I have many web maps on Portal that have several web layers in each. They include dynamic services which are "map image layers" on portal, vector tile layers, and a cached basemap. I'm writing some code (API 3.24) that will run an identify task on only the dynamic layers (map image layers) in the map, and I want to ignore the rest of the layers. I used this code:
var webMapLayers = arrayUtils.map(this.map.layerIds, lang.hitch(this, function (layerId) {
return this.map.getLayer(layerId);
}));
to get a list of the layers in the map. If I log those on the console like this:
webMapLayers.forEach(function(element) { console.log(element); });
I see this in the browser console:
{_attrs: {…}, url: "https://myserver/arcgis/rest/services/BaseMap/BaseImage/MapServer", _url: {…}, spatialReference: {…}, initialExtent: {…}, …}
{_attrs: {…}, url: "https://myserver/arcgis/rest/services/Hosted/MAPvectorTiles/VectorTileServer", _url: {…}, spatialReference: {…}, initialExtent: {…}, …}
{_attrs: {…}, url: "https://myserver/arcgis/rest/services…Tiles/VectorTileServer/resources/styles/root.json", _url: {…}, spatialReference: {…}, initialExtent: {…}, …}
{_attrs: {…}, url: "https://myserver/arcgis/rest/services/TownMap_MIL1/MapServer", _url: {…}, spatialReference: {…}, initialExtent: {…}, …}
I can expand these and see hundreds, if not thousands of properties on each of these layers.

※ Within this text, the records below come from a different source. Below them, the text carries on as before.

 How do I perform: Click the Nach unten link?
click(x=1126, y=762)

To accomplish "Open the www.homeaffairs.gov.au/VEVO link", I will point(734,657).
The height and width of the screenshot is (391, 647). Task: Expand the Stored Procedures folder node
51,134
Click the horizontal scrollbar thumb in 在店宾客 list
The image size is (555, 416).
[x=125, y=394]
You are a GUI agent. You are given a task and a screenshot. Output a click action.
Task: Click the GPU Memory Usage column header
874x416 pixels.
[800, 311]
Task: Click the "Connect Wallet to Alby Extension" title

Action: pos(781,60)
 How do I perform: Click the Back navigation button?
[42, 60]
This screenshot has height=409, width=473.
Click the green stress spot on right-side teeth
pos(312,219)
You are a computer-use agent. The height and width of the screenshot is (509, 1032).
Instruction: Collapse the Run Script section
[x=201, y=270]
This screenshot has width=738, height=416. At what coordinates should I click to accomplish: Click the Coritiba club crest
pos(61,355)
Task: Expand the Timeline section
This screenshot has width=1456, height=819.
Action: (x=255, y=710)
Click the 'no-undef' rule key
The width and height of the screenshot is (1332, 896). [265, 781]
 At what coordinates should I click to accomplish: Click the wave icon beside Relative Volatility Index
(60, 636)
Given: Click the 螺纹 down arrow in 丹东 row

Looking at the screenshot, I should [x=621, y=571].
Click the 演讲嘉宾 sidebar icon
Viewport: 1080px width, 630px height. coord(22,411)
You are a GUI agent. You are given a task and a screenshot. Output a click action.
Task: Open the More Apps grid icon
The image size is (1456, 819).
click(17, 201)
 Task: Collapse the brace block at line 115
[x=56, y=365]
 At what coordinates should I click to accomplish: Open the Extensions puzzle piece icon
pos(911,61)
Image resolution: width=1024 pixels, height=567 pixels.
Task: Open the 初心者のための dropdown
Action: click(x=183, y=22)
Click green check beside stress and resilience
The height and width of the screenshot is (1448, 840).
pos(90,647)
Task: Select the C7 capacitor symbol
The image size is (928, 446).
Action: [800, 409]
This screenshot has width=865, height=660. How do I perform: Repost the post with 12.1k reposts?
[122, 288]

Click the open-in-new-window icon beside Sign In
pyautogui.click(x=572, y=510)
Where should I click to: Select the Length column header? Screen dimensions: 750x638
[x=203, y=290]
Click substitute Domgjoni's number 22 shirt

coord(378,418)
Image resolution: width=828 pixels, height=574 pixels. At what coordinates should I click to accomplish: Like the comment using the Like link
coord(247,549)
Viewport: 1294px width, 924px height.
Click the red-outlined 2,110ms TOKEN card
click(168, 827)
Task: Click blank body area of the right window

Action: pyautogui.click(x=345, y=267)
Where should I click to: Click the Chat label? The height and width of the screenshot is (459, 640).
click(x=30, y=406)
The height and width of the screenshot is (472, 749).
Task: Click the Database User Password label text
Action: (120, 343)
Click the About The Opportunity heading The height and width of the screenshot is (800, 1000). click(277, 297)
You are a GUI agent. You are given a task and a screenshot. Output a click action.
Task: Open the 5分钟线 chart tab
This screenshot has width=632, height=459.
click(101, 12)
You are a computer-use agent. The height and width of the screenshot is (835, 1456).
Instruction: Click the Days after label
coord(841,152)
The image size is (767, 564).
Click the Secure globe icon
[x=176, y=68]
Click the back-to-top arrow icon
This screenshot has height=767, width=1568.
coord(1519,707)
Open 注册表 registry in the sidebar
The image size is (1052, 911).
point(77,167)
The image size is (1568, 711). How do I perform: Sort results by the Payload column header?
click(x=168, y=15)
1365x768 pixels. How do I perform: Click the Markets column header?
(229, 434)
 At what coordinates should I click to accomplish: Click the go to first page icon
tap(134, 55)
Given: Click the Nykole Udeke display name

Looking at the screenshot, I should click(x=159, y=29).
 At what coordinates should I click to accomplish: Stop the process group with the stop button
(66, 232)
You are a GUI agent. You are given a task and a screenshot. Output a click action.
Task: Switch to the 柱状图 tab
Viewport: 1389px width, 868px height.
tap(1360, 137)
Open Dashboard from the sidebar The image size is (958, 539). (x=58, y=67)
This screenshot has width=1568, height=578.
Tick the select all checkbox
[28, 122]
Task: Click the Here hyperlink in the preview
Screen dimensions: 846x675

I was hoping to find one property in there somewhere that would let me determine which layer(s) are "map image layers" or dynamic layers, so I can only use those layers for the identify Task, but after spending quite a bit of time combing through, and also looking at the API documentation, I can't find any common property between those four layer types that lets me tell them apart. I can of course manually tell which service is which by the service names, but I have a lot of webmaps all with different combinations of layers, and I want to write this code in a generic way so that no matter what is in the map, it will only pick out the dynamic (map image) layers.
Does anyone know an easy way to do this?